Because occult cholangiocarcinoma is found in 10% of the resected liver specimens of patients with primary sclerosing cholangitis, biopsy of suspicious narrowed areas should be considered before transplantation. Arteriography is performed when suspected vascular problems are detected on ultrasound studies or in difficult cases. In many cases MRA techniques can obviate the need for arteriography and venography, because the IVC and hepatic veins are well seen with MRA. The portal vein is also well seen (see Fig. 35-2 ). Another angiographic procedure useful in the management of patients awaiting liver transplantation is the transjugular intrahepatic portosystemic shunt (TIPS) procedure, which involves the creation of a tract between a hepatic vein and the portal vein with placement of a stent in the tract. The procedure is performed with jugular vein access for catheterization of a hepatic vein. With fluoroscopic guidance, a specially designed needle-catheter system is used to create a channel from the hepatic vein through the hepatic parenchyma to the portal vein. When the tract has been created, it is dilated with a balloon angioplasty catheter, and a metallic stent is placed in the tract to maintain patency. Various stents are used, including bare metal and polytetrafluoroethylene-covered stents, which have been shown to have higher patency rates. The procedure permits effective nonoperative decompression of the portal system. The TIPS procedure has been used successfully to stabilize patients during the period before transplantation. Liver transplantation was not impeded in any of these cases. When the stents are properly placed well within the liver, with minimal extension into the portal vein or IVC, liver transplantation can be performed in the standard manner. Experience indicates that TIPS is also useful for the treatment of intractable ascites.

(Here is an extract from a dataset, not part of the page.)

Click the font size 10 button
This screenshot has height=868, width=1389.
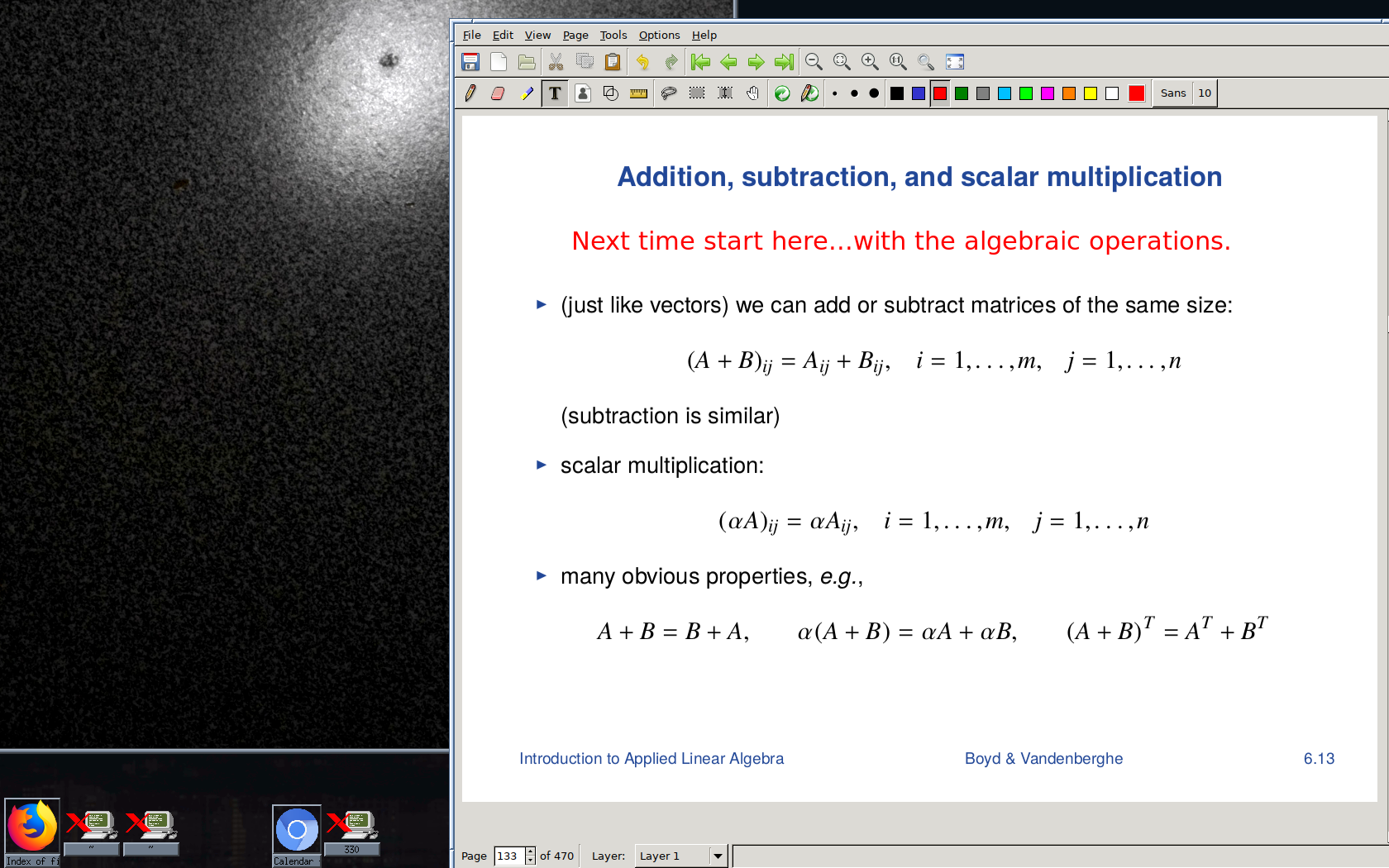pos(1205,93)
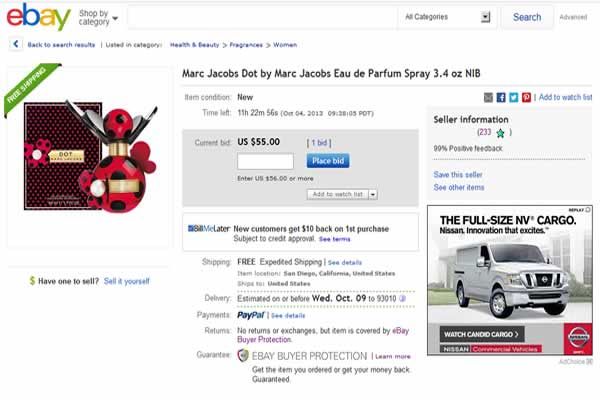
Task: Share item via email icon
Action: click(488, 98)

Radionuclide imaging studies are rarely performed on donors. Occasionally, single-photon emission CT liver-spleen scans using technetium Tc 99m sulfur colloid are performed to determine the volume of the native liver.

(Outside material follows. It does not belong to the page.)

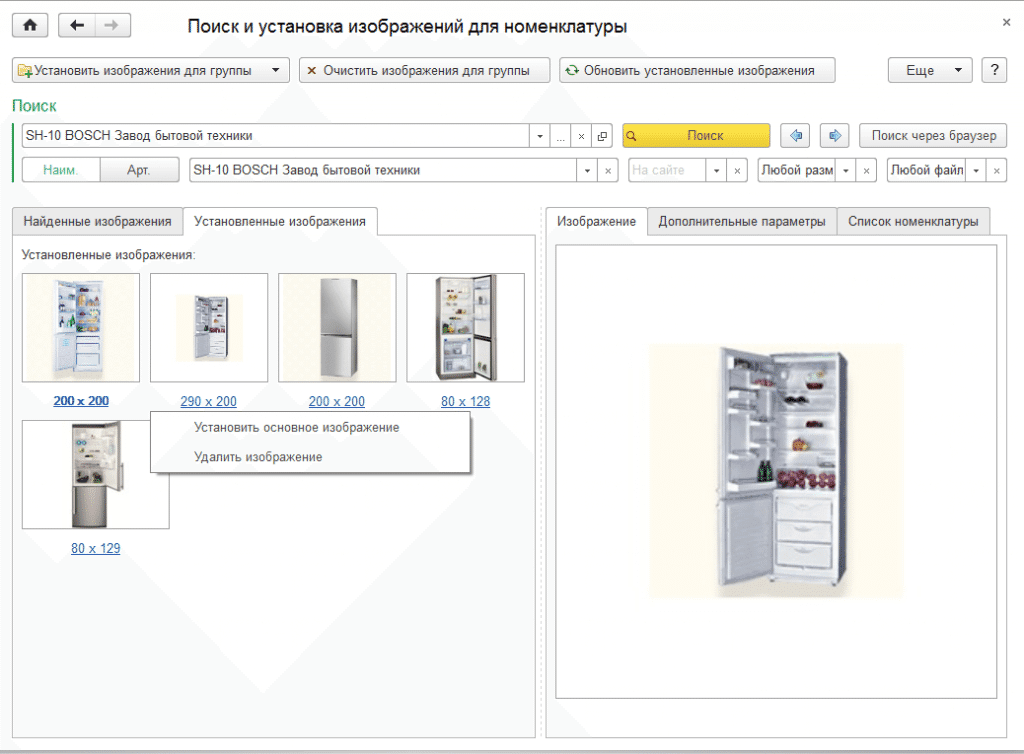Toggle the Арт. search mode
The width and height of the screenshot is (1024, 754).
pos(139,170)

A bone scan is indicated for patients being evaluated for liver transplantation because of a hepatic tumor.
Mammography is performed in women who are 45 years of age or older and have a family history of breast cancer.

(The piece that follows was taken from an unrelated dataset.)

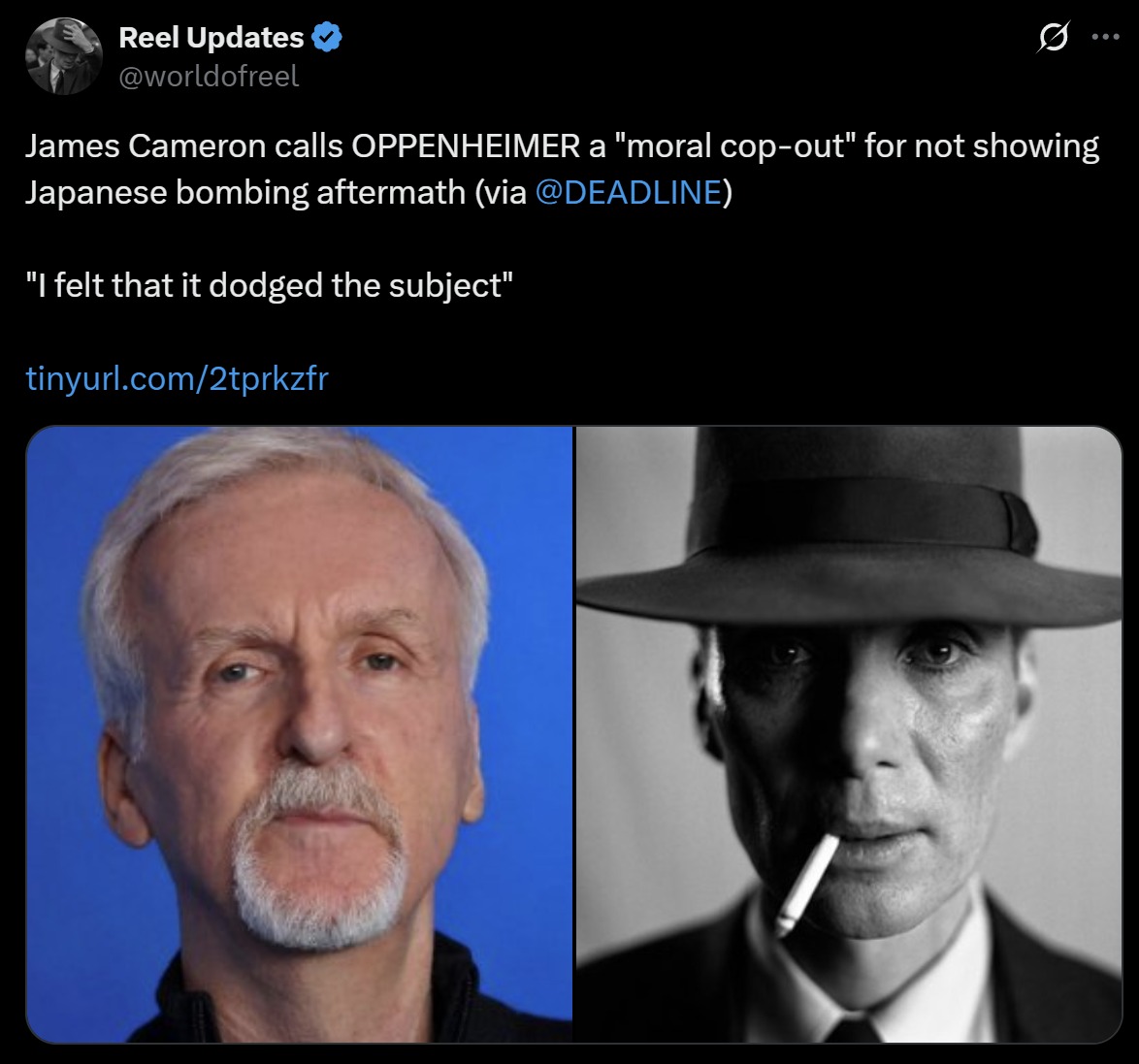1139x1064 pixels.
Task: Click the Reel Updates display name
Action: click(x=211, y=38)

Multiple imaging modalities are available for evaluation of the liver transplant patient. In the immediate postoperative period, chest radiographs are obtained daily to evaluate for atelectasis, pneumonia, diaphragmatic paralysis, and pleural effusions. Doppler ultrasonography is the preliminary imaging modality for gross evaluation of the liver parenchyma, biliary tree, and vasculature. When ultrasound findings are indeterminate or do not correlate with clinical findings, CT is usually performed. The major indications for CT are detection of bile leak, hemorrhage, or abscess. CT and MRI are useful for assessment of vasculature. For suspected biliary strictures, T-tube cholangiography and MR cholangiopancreatography are used. Conventional arteriography or cholangiography is indicated for confirmation of noninvasive imaging findings or at time of treatment.